[[ TASK INPUT, beginning ]]

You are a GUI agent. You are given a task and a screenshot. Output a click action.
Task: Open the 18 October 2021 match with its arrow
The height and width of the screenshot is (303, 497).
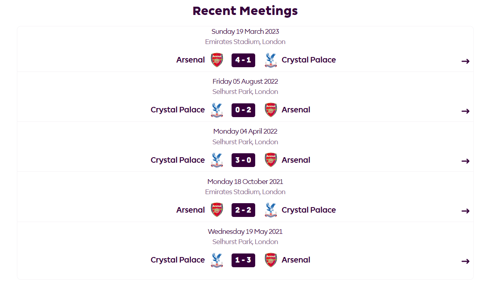tap(465, 211)
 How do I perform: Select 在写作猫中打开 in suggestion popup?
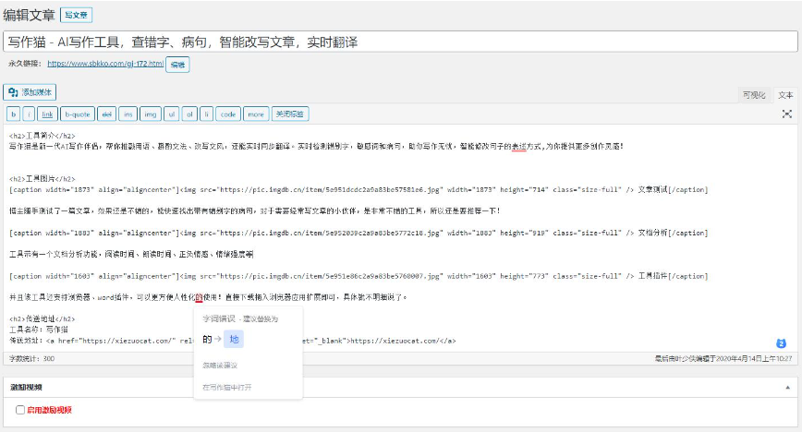tap(225, 387)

[[ TASK INPUT, end ]]

*REQUIRED ACTION*: Give back, exactly and with nothing added, the lines from the line with "How do I perform: Select" through the final line of the data, both included; leave pictures out.

*RESPONSE BELOW*:
 How do I perform: Select 在写作猫中打开 in suggestion popup?
tap(225, 387)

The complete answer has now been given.